I think you would enjoy reading Curt McMullen's paper "Moduli spaces in genus zero and inversion of power series". In some sense there is nothing there that isn't already in Getzler's paper, but everything is stated in a down-to-earth and combinatorial fashion.
Let me summarize the story, first for the spaces $\overline M_{0,n}$ and $M_{0,n}$. The space $\overline M_{0,n}$ has a stratification where a stratum corresponds to a tree with no vertices of valence two. The stratum itself is isomorphic to $\prod_v M_{0,\mathrm{val}(v)}$ where $v$ runs over interior vertices of the tree and $\mathrm{val}(v)$ denotes the number of incident edges. Since the virtual Poincaré polynomial is additive over stratifications, this shows that the virtual Poincaré polynomial of $\overline M_{0,n}$ is given by a sum over trees involving the virtual Poincaré polynomials of $M_{0,n'}$ for $n' \leq n$. Now using the relationship between compositional inversion and summing over trees, well-known to combinatorists, one can thus show that the exponential generating series of virtual Poincaré polynomials of $\overline M_{0,n}$ and $M_{0,n}$ are compositional inverses of each other. (If you don't know virtual Poincaré polynomials, think about any other invariant additive under stratification, e.g. Euler characteristic.)

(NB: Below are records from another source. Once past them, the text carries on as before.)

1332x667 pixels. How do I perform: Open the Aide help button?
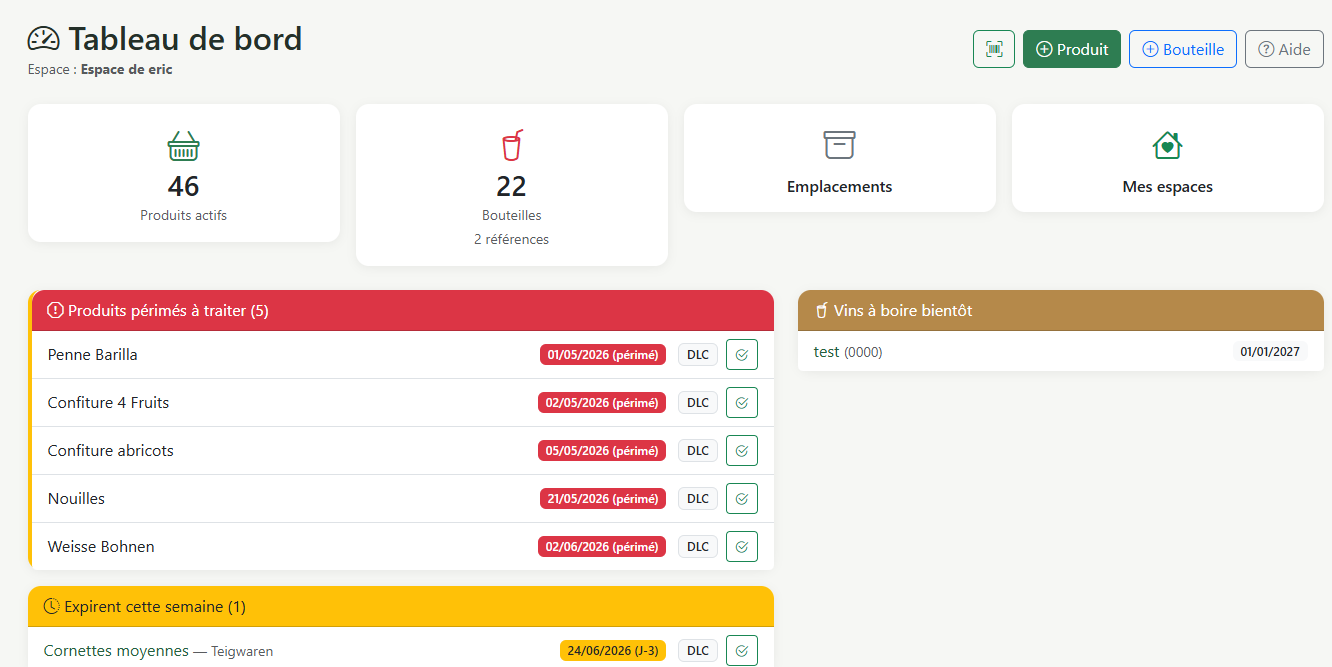(x=1284, y=49)
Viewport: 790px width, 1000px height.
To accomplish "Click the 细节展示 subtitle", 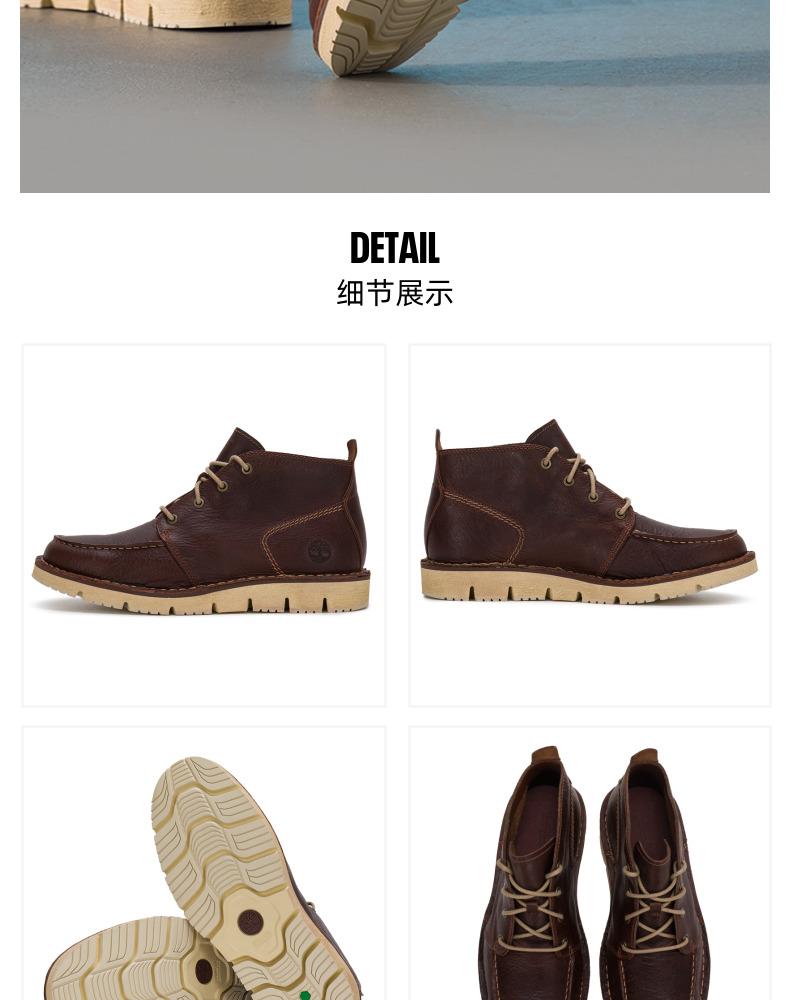I will [x=395, y=293].
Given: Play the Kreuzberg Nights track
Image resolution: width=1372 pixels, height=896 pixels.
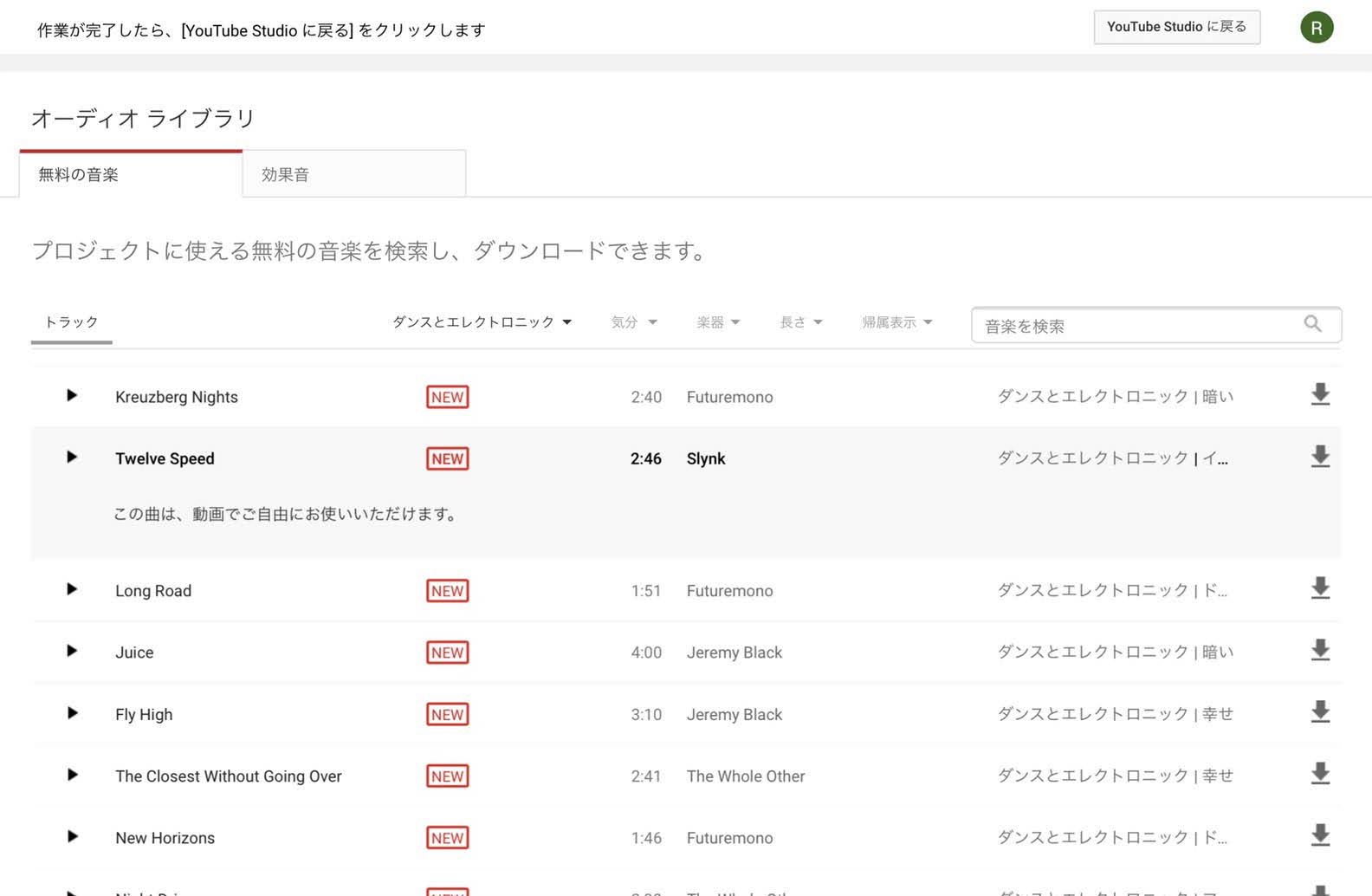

Finally, both the spaces $\overline M_{0,n}$ and $M_{0,n}$ have pure cohomology in every degree: $H^k (\overline M_{0,n})$ is pure of weight $k$, and $H^k(M_{0,n})$ us pure of weight $2k$. Thus in both cases, the virtual Poincaré polynomial concides with the usual Poincaré polynomial (in the latter case up to a substitution $t \mapsto t^2$). This explains the second sentence in Bergström-Brown's abstract.
The story for $M_{0,n}^\delta$ and $M_{0,n}$ is completely similar, the only difference being that $M_{0,n}^\delta$ has a stratification indexed by trees without vertices of valence two and with a cyclic ordering of the edges incident to each vertex. In the same way as compositional inversion of exponential generating functions corresponds to sums over trees, compositional inversion of ordinary generating functions corresponds to sums over trees with such cyclic structure. McMullen touches upon something very similar at the very end of his paper. He doesn't consider $M_{0,n}$ and $M_{0,n}^\delta$, but instead considers the choice of a connected component of $M_{0,n}(\mathbf R)$ and its closure. Combinatorially this amounts to exactly the same thing: $M_{0,n}^\delta$ is defined by choosing a connected component of $M_{0,n}(\mathbf R)$ and taking the union of all strata meeting the closure of this component.
A final remark is that the duality between $H^\bullet(\overline M_{0,n})$ and $H^\bullet(M_{0,n})$ can be upgraded to a Koszul duality of two cyclic operads, the "Hypercommutative" and "Gravity" operads. This is a much stronger result than just that their generating series are compositional inverses, and this is what Getzler proves. On the other hand the cohomologies of $M_{0,n}^\delta$ and $M_{0,n}$ give rise to nonsymmetric cyclic operads (this notion is not defined in the literature, but it's not hard to give the definition). However, it turns out that they are not in any natural sense Koszul dual of each other, but it is still true that they are interchanged with each other under bar-cobar-duality, up to homotopy. (But first one needs to define a bar transform of nonsymmetric cyclic operads...) This is an operad-theoretic statement that improves on what Bergström-Brown proved. I worked this out with Johan Alm at one point but we never wrote it down properly.